═══ Selected text ═══

Something needed to give (before my back) so I went looking for someone to make the food for me. With no candidates in Ireland, I contacted the few UK manufacturers capable at the time and two kindly offered to meet me. I will never disclose who they were but this is what I can tell you about our meetings. The first factory, I arrived to in the dark. I could smell it a mile away (in a van) before I could see it. There was JCB's driving in and out of it pushing material around. There was meat hanging from hooks above the machines that made the food. There were brambles growing through the roof. It stank and I wanted to cry. Again. Their product was ground up carcass sold as “chicken” or “duck” or “turkey”. I didn't ask what the beef was. It wasn't going to work.
The second factory, who ultimately stole my ideas and never contacted me again after our first meeting, was much cleaner. State of the art machinery and freezers. Serious investment had gone on here. I was happy, initially. They were in the middle of a duck run and were proudly showing me the ingredients. There's the duck. I saw a tonne of duck carcass. OK, nothing too much with duck carcass as long as a heap of meat is going in on top. There's the veg (they used lots of root veg, didn't know why, initially...) and there's some dry additions (still today I'm not sure what it was). And that was their “duck and veg complete food for dogs”. But...but.....where's the meat?! It's on the carcass, they said. I was too polite to highlight a carcass is without meat, it's sort of the whole definition. Meat factories are experts at removing meat muscle, sort of what they do. Now the root veg made sense, lots of fibre to bulk the firm stool and help the boney meal pass through. Where are the organ meats?! They didn't use any. As I said this company soon stole my recipes and tweaked their recipes to at least include some organ meats. Can't imagine they changed the carcass bit, mind.

═══ Information provided ═══

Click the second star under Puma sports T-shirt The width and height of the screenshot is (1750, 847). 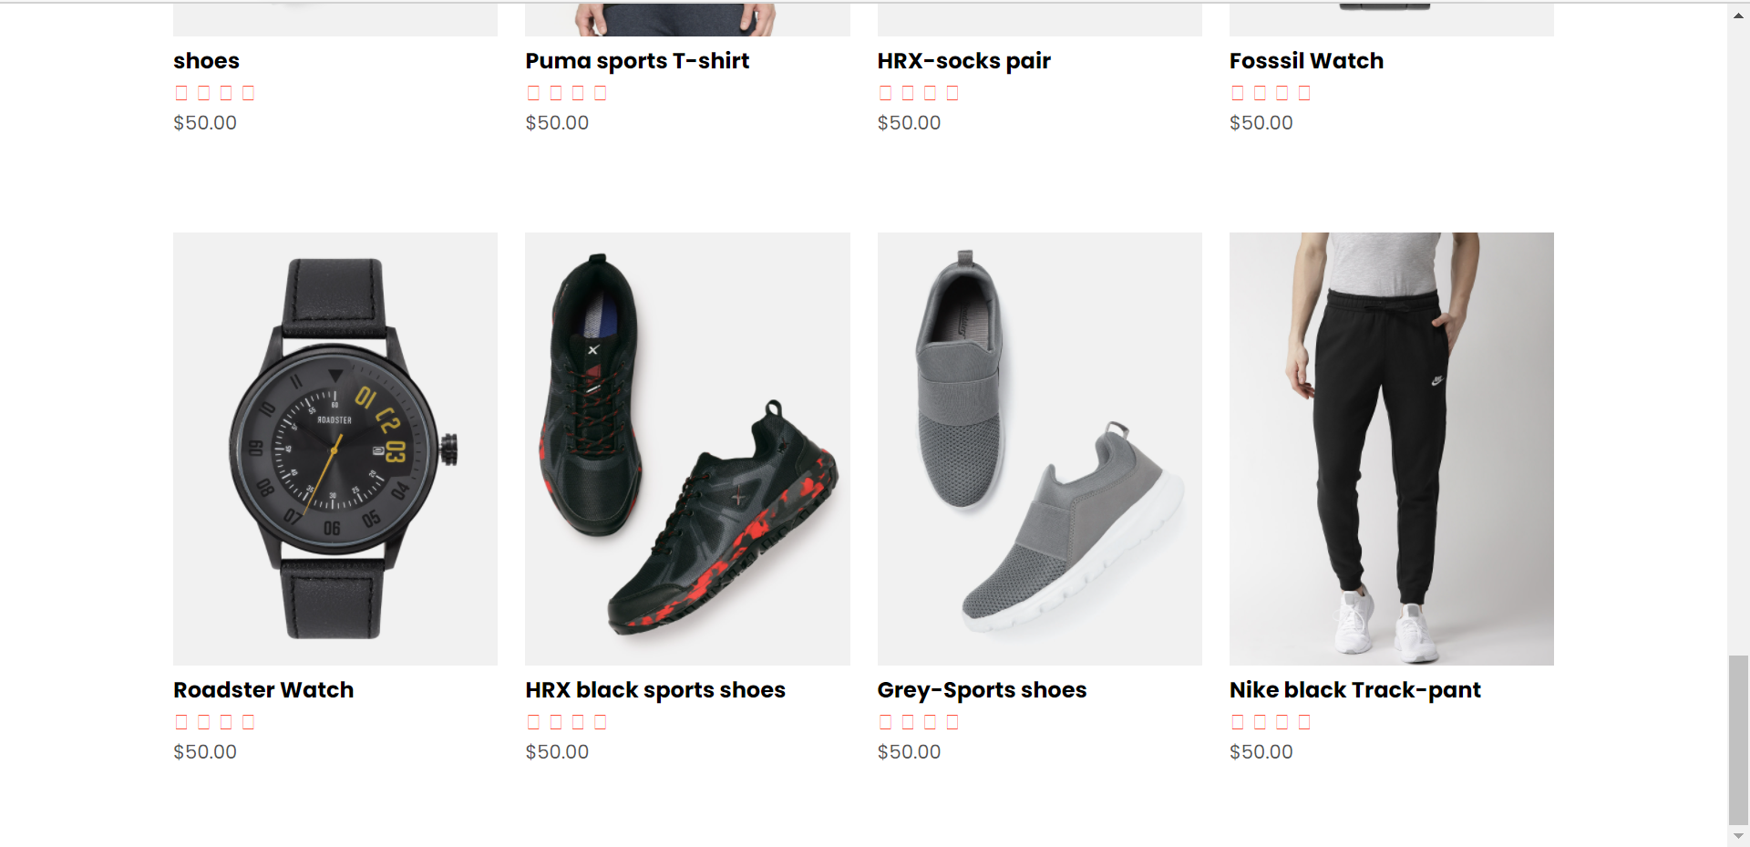557,92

═══

[Tasks for this exercise]:
a – In the account of the factory visits, what was growing through the roof of the first factory?
b – Quote the account of the factory visits word for word, starting at the words containing "Something needed to" and ending with "going to work.".

[Outputs by task]:
a – Brambles were growing through the roof.

b –
Something needed to give (before my back) so I went looking for someone to make the food for me. With no candidates in Ireland, I contacted the few UK manufacturers capable at the time and two kindly offered to meet me. I will never disclose who they were but this is what I can tell you about our meetings. The first factory, I arrived to in the dark. I could smell it a mile away (in a van) before I could see it. There was JCB's driving in and out of it pushing material around. There was meat hanging from hooks above the machines that made the food. There were brambles growing through the roof. It stank and I wanted to cry. Again. Their product was ground up carcass sold as “chicken” or “duck” or “turkey”. I didn't ask what the beef was. It wasn't going to work.